Loan Approval Prediction - A Comparative Study
Project Overview:
This project tackles the critical financial task of loan approval prediction using machine learning. Utilizing the "Loan Status Prediction" dataset from Kaggle, the study develops and compares predictive models, focusing on the impact of comprehensive data preprocessing, feature engineering, and feature selection techniques on model performance.
Problem Statement:
Financial institutions face the challenge of accurately assessing loan applicant risk to minimize defaults while maximizing approval rates. This project aims to build robust machine learning models that can automate and improve the accuracy of loan approval decisions, addressing common data challenges like missing values, class imbalance, and feature irrelevance.
Dataset:
- Source: Kaggle ("Loan Status Prediction" dataset)
- Size: 614 records, 13 initial features.
- Features: Applicant/Co-applicant income, loan amount, loan term, credit history, gender, marital status, education, employment status, dependents, property area.
- Target Variable:
Loan_Status (Approved 'Y' / Rejected 'N').
Key Features & Technologies Used:
- Python Libraries:
- Data Manipulation & Analysis: Pandas, NumPy
- Data Visualization: Matplotlib, Seaborn
- Machine Learning: Scikit-learn (for preprocessing, model selection, metrics, and algorithms), Imblearn (for SMOTE)
- Techniques:
- Data Cleaning (Imputation: Mode, Median)
- Exploratory Data Analysis (EDA)
- Feature Engineering (Label Encoding, One-Hot Encoding, Derived Features)
- Feature Scaling (StandardScaler)
- Handling Class Imbalance (SMOTE)
- Feature Selection (Recursive Feature Elimination - RFE)
- Model Training & Evaluation (Comparison of two feature sets)
- Algorithms Compared:
- Logistic Regression
- Random Forest
- Support Vector Machine (SVM)
- Decision Tree
- Gaussian Naive Bayes
Methodology:
- Data Loading & Exploration: Loaded the dataset using Pandas, performed initial checks using
.info(), .head(), and .describe(). Visualized missing values.
- Data Cleaning & Preprocessing:
- Handled missing values using mode imputation for categorical features and median imputation for numerical features.
- Converted data types where necessary.
- Exploratory Data Analysis (EDA):
- Visualized distributions of categorical (bar plots) and numerical features (distribution plots).

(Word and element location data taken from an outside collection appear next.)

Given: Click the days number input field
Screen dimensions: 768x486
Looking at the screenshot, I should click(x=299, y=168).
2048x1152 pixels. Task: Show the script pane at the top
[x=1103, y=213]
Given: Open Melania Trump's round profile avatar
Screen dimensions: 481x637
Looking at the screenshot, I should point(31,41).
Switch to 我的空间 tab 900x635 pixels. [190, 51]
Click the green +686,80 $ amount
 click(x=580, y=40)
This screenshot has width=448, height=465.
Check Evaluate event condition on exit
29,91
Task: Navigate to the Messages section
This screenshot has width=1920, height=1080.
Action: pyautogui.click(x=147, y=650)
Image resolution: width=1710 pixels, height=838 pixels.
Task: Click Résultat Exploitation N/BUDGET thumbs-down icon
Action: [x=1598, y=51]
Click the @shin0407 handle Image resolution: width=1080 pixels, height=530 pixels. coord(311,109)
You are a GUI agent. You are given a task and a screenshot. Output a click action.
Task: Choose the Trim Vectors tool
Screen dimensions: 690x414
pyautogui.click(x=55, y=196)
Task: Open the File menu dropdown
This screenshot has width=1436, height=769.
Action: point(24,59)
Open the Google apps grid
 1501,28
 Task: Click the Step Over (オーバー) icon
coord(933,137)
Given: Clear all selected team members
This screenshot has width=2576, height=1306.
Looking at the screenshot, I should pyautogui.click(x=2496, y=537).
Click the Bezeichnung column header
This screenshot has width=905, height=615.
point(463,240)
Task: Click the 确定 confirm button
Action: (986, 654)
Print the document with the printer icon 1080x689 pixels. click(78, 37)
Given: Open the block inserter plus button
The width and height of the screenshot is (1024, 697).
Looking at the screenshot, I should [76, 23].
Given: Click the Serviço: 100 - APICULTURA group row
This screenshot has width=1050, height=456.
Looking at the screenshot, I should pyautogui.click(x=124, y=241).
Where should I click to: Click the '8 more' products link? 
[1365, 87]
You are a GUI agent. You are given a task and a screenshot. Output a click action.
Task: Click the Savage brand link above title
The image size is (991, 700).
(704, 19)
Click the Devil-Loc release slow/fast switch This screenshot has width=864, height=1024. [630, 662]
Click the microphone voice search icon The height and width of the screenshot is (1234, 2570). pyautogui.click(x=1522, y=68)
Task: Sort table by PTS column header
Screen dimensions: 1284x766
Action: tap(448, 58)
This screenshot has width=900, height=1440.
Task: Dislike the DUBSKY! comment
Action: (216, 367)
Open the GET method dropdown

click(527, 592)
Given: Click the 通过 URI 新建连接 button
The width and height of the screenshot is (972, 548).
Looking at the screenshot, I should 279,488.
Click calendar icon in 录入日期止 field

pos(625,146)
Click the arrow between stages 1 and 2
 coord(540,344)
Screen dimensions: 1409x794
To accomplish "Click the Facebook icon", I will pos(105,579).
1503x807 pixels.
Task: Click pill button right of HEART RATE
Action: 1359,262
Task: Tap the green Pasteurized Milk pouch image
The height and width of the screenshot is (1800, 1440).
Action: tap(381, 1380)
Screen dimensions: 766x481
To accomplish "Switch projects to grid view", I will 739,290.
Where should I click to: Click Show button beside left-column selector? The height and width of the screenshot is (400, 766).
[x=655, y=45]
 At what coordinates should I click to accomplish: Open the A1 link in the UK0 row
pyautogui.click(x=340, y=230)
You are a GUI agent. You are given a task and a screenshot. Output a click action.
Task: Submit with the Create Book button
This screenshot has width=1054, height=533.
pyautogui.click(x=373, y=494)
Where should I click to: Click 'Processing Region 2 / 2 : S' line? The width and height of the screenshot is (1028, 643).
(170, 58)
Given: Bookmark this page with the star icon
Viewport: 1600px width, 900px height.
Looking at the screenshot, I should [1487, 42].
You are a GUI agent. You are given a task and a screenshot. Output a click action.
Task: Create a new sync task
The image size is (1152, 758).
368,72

- Analyzed correlations between features using a heatmap, identifying
Credit_History as highly correlated with Loan_Status.
- Identified and visualized significant class imbalance in the
Loan_Status target variable.
- Feature Engineering & Scaling:
- Applied Label Encoding to ordinal categorical features (Gender, Married, Education, etc.).
- Used One-Hot Encoding for the 'Dependents' feature after mapping '3+' to 3.
- Created a derived binary feature 'LongTermLoan' based on
Loan_Amount_Term.
- Scaled numerical features (ApplicantIncome, CoapplicantIncome, LoanAmount) using
StandardScaler to ensure uniform contribution.